LISTED ENTRIES:
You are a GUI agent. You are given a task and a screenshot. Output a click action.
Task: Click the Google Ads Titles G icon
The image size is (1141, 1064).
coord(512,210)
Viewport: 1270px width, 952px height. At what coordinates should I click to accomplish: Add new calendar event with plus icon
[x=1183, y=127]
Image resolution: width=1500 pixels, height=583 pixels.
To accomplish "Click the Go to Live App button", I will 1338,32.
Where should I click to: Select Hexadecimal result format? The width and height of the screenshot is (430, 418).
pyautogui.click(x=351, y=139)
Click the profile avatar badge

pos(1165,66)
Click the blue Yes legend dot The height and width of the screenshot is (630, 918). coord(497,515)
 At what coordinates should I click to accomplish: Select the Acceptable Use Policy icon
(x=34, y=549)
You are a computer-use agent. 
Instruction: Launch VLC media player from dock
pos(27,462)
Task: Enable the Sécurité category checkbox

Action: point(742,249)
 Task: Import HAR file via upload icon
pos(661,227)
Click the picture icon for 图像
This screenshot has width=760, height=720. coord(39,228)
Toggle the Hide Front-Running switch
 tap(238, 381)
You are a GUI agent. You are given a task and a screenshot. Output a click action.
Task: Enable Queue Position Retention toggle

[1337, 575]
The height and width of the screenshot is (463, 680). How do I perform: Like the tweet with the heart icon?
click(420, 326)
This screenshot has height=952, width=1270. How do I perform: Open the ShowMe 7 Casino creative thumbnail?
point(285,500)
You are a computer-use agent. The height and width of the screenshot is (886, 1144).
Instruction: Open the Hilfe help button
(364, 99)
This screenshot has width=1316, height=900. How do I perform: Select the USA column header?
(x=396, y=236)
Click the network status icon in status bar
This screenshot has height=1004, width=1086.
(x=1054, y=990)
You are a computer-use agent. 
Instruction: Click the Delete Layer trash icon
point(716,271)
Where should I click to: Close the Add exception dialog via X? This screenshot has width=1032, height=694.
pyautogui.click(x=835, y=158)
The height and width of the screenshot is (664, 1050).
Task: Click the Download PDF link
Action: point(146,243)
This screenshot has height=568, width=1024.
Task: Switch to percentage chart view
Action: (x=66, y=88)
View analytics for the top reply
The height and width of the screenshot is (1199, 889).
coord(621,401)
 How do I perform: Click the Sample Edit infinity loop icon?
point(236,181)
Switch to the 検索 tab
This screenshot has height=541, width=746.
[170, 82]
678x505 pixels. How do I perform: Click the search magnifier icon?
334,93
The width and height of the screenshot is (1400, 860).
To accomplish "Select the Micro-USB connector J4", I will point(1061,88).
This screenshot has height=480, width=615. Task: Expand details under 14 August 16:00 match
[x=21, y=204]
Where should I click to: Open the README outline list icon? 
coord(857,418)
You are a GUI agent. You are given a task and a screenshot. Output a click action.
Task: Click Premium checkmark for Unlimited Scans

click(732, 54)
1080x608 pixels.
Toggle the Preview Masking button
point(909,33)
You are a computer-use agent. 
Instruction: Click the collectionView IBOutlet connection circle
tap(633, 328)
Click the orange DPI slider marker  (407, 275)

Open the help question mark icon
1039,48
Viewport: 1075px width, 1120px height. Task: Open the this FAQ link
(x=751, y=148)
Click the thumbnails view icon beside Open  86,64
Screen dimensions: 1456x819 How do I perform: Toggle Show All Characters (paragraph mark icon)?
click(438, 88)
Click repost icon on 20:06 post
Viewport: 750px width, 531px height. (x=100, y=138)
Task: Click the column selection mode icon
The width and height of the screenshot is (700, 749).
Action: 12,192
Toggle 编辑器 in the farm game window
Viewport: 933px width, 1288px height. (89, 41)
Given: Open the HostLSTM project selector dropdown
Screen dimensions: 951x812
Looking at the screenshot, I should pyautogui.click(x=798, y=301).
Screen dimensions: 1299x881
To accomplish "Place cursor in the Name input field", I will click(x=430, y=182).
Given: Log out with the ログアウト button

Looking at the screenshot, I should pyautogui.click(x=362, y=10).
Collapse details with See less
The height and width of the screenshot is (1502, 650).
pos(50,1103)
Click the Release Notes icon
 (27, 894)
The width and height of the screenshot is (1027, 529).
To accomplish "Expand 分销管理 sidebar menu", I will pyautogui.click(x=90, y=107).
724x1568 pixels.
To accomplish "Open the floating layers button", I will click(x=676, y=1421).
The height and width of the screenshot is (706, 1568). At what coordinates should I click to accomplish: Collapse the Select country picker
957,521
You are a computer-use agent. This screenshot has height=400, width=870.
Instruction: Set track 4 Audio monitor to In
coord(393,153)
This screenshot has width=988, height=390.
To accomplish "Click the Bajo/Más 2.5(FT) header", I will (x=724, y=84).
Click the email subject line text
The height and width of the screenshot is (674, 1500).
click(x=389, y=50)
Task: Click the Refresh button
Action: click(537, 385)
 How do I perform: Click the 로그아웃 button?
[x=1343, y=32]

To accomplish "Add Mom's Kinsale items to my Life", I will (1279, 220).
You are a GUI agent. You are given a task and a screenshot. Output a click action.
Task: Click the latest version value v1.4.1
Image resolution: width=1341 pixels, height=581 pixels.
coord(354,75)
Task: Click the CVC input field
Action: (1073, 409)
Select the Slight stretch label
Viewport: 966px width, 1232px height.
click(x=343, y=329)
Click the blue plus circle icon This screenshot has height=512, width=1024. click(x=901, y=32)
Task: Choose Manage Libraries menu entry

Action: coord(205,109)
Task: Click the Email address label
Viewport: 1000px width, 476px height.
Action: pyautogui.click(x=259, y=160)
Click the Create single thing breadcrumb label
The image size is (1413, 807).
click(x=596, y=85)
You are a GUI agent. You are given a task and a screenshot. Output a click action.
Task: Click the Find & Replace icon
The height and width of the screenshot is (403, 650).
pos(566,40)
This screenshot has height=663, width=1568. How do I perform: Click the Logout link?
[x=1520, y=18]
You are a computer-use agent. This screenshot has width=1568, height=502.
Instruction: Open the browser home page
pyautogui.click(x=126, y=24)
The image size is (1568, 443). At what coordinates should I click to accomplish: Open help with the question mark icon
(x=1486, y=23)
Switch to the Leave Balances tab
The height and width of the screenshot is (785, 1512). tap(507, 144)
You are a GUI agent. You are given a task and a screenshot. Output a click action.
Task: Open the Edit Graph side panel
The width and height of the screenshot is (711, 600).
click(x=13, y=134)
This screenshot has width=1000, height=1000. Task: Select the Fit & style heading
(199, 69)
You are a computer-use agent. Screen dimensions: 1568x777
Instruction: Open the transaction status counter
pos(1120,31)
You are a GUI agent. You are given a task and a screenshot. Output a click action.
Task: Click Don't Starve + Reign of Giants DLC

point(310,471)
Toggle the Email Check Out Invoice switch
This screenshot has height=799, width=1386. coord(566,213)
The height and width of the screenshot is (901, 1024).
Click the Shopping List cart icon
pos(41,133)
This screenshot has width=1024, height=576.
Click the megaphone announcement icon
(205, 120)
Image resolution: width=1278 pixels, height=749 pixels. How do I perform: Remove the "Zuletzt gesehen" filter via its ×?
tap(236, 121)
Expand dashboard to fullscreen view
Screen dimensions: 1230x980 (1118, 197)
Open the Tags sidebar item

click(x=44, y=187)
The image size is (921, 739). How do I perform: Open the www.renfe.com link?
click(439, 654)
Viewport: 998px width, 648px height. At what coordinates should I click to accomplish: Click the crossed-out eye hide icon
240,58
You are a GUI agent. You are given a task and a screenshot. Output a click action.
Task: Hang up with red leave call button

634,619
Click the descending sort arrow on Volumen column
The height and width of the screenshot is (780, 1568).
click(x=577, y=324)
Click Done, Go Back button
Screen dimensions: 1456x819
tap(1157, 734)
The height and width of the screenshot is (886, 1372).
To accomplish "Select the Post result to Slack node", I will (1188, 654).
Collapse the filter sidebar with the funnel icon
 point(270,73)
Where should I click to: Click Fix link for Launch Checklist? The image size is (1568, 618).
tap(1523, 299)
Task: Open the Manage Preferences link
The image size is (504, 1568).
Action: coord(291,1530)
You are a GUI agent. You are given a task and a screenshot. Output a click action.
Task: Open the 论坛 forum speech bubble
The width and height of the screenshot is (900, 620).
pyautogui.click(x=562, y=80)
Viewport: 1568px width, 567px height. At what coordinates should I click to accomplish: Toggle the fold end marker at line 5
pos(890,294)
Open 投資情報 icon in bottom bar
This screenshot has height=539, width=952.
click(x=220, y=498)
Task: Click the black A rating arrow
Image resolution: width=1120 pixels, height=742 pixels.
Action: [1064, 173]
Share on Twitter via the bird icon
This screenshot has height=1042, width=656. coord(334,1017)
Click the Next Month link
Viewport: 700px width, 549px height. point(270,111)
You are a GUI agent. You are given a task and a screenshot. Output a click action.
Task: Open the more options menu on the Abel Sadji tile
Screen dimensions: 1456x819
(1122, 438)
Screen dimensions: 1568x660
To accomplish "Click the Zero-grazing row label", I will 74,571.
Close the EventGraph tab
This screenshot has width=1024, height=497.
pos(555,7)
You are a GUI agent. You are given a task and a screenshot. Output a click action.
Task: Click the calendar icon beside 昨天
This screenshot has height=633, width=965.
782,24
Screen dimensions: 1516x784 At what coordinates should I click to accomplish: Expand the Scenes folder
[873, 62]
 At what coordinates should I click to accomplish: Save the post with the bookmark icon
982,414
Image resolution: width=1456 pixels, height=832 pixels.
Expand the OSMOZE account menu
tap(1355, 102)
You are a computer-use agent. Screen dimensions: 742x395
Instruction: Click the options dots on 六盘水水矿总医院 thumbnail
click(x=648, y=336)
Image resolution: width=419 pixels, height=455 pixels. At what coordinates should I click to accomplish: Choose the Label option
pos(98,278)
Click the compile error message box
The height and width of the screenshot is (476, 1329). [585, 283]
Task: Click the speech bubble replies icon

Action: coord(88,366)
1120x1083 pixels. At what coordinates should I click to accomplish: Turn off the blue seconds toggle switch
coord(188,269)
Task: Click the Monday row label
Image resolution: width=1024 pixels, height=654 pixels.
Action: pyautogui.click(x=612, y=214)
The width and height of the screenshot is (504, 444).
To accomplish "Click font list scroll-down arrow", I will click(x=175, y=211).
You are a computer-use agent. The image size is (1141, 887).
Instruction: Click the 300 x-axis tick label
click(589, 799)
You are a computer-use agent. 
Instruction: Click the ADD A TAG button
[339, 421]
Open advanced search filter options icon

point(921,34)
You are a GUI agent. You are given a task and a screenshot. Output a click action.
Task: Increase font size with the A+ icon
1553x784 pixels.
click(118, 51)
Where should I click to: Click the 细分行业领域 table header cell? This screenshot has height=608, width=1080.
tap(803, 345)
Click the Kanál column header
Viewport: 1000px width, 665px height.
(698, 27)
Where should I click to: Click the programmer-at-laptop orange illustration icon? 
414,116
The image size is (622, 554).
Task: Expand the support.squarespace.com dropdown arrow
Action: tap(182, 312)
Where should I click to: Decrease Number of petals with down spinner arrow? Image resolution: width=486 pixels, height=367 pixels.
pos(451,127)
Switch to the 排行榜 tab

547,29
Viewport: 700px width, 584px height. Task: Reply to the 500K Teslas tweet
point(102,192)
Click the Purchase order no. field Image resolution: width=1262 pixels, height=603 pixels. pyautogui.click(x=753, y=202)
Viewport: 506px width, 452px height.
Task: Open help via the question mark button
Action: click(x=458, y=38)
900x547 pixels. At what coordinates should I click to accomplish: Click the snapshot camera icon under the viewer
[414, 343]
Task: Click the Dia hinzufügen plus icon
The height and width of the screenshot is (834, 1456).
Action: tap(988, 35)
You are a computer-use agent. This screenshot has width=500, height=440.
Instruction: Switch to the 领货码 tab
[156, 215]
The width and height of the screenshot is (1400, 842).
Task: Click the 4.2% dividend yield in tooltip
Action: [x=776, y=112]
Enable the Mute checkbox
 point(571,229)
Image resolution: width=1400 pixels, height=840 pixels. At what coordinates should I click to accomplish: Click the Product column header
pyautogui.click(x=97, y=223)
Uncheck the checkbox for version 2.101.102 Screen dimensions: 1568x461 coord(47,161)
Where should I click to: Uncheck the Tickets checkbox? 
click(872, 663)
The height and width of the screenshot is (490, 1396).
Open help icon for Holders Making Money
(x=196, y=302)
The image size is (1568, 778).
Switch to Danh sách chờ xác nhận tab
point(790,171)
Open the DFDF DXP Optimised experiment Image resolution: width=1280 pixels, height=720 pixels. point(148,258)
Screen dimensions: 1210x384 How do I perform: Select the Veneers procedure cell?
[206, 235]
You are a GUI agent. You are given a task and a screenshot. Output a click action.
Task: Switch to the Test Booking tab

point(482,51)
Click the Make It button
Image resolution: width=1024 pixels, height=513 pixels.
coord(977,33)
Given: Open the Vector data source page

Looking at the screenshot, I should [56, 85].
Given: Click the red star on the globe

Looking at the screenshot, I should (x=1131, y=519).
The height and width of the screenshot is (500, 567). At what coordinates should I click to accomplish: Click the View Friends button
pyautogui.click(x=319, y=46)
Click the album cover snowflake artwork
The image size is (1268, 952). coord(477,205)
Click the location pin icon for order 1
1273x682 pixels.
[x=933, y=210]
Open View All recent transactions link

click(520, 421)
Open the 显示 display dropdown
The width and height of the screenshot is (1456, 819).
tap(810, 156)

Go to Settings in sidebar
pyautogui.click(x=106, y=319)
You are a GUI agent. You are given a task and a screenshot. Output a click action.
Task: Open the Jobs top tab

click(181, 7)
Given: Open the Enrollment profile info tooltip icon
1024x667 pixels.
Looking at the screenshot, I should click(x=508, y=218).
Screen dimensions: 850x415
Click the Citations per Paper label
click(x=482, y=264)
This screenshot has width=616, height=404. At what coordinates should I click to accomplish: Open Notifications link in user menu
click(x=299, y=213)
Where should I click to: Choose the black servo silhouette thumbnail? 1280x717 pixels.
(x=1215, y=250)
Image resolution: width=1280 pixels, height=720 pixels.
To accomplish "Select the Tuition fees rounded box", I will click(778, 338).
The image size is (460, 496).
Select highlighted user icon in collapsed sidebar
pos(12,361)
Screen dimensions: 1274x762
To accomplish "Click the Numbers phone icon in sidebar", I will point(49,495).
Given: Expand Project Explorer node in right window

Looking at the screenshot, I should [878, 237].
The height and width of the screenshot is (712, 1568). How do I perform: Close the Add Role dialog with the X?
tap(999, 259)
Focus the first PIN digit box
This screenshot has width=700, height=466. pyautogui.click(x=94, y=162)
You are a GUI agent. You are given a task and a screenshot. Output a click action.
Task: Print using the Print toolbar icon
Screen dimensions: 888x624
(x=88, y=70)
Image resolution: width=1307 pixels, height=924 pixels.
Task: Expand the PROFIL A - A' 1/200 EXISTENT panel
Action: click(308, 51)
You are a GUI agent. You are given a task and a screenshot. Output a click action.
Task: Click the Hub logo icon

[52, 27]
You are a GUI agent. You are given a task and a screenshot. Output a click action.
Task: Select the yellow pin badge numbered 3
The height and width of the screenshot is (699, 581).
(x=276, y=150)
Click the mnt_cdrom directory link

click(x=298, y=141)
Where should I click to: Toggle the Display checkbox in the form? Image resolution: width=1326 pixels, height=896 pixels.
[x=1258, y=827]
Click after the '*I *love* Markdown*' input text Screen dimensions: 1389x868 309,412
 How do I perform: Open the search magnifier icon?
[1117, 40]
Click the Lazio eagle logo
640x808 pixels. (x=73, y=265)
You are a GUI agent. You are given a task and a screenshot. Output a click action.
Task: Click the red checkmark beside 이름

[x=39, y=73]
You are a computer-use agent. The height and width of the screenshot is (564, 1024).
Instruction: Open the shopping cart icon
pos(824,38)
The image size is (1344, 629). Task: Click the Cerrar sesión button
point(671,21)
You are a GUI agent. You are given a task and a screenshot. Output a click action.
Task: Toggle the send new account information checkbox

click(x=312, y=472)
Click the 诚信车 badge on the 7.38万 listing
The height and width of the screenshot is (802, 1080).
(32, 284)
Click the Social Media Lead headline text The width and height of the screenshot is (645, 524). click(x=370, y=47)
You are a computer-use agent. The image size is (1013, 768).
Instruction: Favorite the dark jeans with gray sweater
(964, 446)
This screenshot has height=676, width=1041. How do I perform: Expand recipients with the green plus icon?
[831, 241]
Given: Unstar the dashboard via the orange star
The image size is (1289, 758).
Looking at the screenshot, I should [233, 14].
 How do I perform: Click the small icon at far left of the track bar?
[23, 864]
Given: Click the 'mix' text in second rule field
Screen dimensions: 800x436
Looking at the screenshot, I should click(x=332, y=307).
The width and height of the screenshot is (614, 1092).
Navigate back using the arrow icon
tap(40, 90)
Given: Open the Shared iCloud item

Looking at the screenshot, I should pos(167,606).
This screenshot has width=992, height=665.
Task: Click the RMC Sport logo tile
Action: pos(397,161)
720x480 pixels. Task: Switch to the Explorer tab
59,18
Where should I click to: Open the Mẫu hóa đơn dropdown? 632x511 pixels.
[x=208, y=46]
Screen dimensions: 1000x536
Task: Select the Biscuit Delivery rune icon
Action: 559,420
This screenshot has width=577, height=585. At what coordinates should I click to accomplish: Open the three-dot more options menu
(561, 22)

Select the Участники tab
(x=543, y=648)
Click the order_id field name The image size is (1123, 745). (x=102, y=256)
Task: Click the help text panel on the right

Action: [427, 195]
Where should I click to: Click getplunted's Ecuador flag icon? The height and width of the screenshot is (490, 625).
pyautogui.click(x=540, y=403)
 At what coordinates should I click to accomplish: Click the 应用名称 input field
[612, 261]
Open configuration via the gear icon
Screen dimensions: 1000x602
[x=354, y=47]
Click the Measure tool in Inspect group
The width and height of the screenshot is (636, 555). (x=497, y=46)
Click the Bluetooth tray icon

CHALLENGE: Copy out the listing starting at its first line and ending at the line containing "coord(512,210)", both ends included, and adjust every coordinate in the answers by -84.

THE REPLY:
You are a GUI agent. You are given a task and a screenshot. Output a click action.
Task: Click the Google Ads Titles G icon
The image size is (1141, 1064).
coord(428,126)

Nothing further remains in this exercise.